[Text for analysis]:
☆ ☆ ☆ ☆ ☆
But former minister of economic planning and development Muntu Dlamini said the nation has to come to terms with the reality that the extended family structure is no longer effective because of the burden brought by HIV/AIDS.


"Government has to step in and provide shelter for those who can't afford to put a roof over their shoulders," said Dlamini.

For the moment, tents are a common sight throughout the drought-ravaged Lubombo region where many homesteads are falling apart and in some instances houses have been destroyed completely.

The National Emergency Response Council on HIV/AIDS (NERCHA) has given the tents to the St. Philip's Cabrini Ministries which in turn distribute them to the destitute in this area.

According to NERCHA director Derrick von Wissel, the tents were received from International Rotary Club which funded the material while Shelter Box, an international NGO, put together the structure.

"These tents are for temporary housing and usually put up in disaster areas," said von Wissel. "So in this country these tents are given to vulnerable people with poor housing."

Cabrini Ministries executive director Sister Diane DalleMolle said the additional strain posed by the lack of housing for many people is going to make it even harder for the country to cope with HIV/AIDS. According to the 2007 Swaziland Demographic Health Survey, Swaziland has the highest HIV/AIDS prevalence rate in the world with 26 percent of the productive age group of 15 to 49 years infected with HIV/AIDS.

"A lot of people are living in dilapidated structures either because parents have died, leaving behind young children and their grandparents who are not in a position to refurbish or build new houses or people are too poor or sick to afford decent shelter," said Sister DalleMolle.
☆ ☆ ☆ ☆ ☆
[Provided material]:
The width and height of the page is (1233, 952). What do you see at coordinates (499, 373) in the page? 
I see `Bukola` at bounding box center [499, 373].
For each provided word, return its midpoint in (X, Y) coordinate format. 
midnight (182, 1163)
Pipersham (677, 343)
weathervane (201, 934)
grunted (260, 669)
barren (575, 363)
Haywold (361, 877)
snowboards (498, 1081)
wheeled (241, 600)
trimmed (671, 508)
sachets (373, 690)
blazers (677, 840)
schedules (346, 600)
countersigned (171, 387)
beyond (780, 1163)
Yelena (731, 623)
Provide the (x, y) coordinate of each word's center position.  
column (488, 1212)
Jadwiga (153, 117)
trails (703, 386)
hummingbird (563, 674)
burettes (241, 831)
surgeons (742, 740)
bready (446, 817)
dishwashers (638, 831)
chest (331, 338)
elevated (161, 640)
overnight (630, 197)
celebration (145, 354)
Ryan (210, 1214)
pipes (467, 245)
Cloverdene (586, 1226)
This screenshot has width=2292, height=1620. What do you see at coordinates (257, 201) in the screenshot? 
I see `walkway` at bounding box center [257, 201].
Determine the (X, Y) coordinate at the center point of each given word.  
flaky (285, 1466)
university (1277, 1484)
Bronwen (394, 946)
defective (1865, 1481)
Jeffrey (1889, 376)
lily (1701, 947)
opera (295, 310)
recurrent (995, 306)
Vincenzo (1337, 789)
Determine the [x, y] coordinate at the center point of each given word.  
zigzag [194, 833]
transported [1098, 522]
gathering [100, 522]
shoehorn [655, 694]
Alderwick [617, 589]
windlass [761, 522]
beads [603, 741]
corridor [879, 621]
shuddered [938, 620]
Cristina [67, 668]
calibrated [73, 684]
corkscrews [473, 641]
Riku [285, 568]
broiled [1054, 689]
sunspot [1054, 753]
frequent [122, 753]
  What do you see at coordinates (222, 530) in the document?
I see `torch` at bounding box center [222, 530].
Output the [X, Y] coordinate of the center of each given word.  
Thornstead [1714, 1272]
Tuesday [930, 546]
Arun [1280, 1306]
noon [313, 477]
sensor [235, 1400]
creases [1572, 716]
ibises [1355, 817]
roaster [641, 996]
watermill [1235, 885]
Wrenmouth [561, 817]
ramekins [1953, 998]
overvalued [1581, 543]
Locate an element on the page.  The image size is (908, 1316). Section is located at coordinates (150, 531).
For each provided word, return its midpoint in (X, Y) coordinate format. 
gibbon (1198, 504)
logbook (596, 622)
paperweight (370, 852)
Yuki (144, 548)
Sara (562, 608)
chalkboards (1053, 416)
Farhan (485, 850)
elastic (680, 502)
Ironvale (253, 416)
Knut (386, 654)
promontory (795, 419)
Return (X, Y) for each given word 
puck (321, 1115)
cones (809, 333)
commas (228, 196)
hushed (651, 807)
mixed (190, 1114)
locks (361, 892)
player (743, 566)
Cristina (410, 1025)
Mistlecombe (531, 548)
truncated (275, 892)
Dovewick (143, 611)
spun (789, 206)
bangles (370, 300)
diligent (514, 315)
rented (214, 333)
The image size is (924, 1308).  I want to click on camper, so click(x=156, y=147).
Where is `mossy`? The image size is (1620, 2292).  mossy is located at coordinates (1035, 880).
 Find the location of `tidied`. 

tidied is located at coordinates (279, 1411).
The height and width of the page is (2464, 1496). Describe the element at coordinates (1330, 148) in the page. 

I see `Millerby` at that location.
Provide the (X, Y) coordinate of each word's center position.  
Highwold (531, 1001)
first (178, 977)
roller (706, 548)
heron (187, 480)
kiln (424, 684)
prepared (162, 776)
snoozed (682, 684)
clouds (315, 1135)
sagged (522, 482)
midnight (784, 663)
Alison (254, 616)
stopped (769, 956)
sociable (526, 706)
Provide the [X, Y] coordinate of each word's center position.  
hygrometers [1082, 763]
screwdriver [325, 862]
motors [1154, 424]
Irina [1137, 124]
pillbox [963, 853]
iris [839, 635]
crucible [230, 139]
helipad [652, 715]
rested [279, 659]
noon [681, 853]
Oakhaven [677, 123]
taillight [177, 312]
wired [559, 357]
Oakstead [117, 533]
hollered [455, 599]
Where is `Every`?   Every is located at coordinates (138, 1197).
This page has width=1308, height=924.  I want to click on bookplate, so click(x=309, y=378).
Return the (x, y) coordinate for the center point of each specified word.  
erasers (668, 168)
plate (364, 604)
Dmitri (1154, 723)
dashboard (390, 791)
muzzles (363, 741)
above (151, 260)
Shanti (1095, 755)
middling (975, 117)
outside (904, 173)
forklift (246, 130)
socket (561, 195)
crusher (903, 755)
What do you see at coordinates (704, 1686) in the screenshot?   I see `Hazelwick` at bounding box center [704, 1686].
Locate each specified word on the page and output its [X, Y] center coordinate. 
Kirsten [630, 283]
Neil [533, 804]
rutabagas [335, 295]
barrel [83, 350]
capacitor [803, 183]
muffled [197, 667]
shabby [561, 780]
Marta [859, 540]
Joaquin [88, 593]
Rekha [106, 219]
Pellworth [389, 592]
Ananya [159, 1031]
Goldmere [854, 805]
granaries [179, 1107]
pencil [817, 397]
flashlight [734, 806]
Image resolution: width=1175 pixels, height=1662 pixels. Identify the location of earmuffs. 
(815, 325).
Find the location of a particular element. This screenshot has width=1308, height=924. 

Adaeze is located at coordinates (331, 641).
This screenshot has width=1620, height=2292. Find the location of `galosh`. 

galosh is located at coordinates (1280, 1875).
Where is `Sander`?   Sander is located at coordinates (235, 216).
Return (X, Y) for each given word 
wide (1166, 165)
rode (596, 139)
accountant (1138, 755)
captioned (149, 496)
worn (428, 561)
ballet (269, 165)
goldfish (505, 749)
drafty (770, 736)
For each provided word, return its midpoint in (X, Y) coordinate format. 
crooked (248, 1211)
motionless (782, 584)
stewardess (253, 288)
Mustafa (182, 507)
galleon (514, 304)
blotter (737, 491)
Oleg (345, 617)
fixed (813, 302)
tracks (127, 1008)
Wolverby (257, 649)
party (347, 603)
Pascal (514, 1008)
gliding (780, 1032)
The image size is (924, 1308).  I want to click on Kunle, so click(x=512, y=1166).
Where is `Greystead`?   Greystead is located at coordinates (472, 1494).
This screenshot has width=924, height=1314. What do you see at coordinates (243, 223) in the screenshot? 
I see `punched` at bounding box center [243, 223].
☆ ☆ ☆ ☆ ☆
[Required work]: Copy the passage of the Swaziland housing article from "Cabrini Ministries executive" to "said Sister DalleMolle." word for word.

[Response area]:
Cabrini Ministries executive director Sister Diane DalleMolle said the additional strain posed by the lack of housing for many people is going to make it even harder for the country to cope with HIV/AIDS. According to the 2007 Swaziland Demographic Health Survey, Swaziland has the highest HIV/AIDS prevalence rate in the world with 26 percent of the productive age group of 15 to 49 years infected with HIV/AIDS.

"A lot of people are living in dilapidated structures either because parents have died, leaving behind young children and their grandparents who are not in a position to refurbish or build new houses or people are too poor or sick to afford decent shelter," said Sister DalleMolle.